> WHAT YOU SHOULD DO
Retype the full listing without altering anything.

> PROVIDED RECORDS

= Beginning of Section =

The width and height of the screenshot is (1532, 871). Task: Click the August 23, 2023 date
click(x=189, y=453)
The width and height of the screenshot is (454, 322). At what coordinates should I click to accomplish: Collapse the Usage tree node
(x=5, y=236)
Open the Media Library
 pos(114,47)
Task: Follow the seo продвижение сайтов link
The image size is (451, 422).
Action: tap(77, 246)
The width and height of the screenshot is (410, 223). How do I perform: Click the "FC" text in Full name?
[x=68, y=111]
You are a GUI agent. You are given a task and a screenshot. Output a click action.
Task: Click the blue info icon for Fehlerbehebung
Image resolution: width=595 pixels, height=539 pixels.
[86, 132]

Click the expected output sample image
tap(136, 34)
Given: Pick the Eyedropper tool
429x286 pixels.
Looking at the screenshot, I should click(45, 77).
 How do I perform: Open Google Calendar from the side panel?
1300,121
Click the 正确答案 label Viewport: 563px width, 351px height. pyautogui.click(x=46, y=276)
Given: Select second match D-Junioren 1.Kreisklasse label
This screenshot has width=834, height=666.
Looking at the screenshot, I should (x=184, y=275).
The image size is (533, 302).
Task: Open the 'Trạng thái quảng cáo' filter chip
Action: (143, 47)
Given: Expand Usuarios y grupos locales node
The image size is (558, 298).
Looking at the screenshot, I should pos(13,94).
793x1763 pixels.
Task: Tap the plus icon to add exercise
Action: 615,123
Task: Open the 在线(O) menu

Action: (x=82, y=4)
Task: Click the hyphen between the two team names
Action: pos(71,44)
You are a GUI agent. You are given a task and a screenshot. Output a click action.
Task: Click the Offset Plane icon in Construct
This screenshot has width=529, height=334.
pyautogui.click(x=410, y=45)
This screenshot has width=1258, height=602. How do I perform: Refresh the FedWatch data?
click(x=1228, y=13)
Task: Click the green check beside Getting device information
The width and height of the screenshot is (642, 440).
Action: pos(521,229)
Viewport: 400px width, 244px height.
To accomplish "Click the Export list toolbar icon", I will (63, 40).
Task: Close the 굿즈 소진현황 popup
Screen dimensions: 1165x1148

= End of Section =

> SOLUTION TO THE PROBLEM
The width and height of the screenshot is (1532, 871). Task: Click the August 23, 2023 date
click(x=189, y=453)
The width and height of the screenshot is (454, 322). At what coordinates should I click to accomplish: Collapse the Usage tree node
(x=5, y=236)
Open the Media Library
 pos(114,47)
Task: Follow the seo продвижение сайтов link
The image size is (451, 422).
Action: tap(77, 246)
The width and height of the screenshot is (410, 223). How do I perform: Click the "FC" text in Full name?
[x=68, y=111]
You are a GUI agent. You are given a task and a screenshot. Output a click action.
Task: Click the blue info icon for Fehlerbehebung
Image resolution: width=595 pixels, height=539 pixels.
[86, 132]

Click the expected output sample image
tap(136, 34)
Given: Pick the Eyedropper tool
429x286 pixels.
Looking at the screenshot, I should click(45, 77).
 How do I perform: Open Google Calendar from the side panel?
1300,121
Click the 正确答案 label Viewport: 563px width, 351px height. pyautogui.click(x=46, y=276)
Given: Select second match D-Junioren 1.Kreisklasse label
This screenshot has width=834, height=666.
Looking at the screenshot, I should (x=184, y=275).
The image size is (533, 302).
Task: Open the 'Trạng thái quảng cáo' filter chip
Action: (143, 47)
Given: Expand Usuarios y grupos locales node
The image size is (558, 298).
Looking at the screenshot, I should pos(13,94).
793x1763 pixels.
Task: Tap the plus icon to add exercise
Action: 615,123
Task: Open the 在线(O) menu

Action: (x=82, y=4)
Task: Click the hyphen between the two team names
Action: pos(71,44)
You are a GUI agent. You are given a task and a screenshot. Output a click action.
Task: Click the Offset Plane icon in Construct
This screenshot has width=529, height=334.
pyautogui.click(x=410, y=45)
This screenshot has width=1258, height=602. How do I perform: Refresh the FedWatch data?
click(x=1228, y=13)
Task: Click the green check beside Getting device information
The width and height of the screenshot is (642, 440).
Action: pos(521,229)
Viewport: 400px width, 244px height.
To accomplish "Click the Export list toolbar icon", I will (63, 40).
Task: Close the 굿즈 소진현황 popup
Screen dimensions: 1165x1148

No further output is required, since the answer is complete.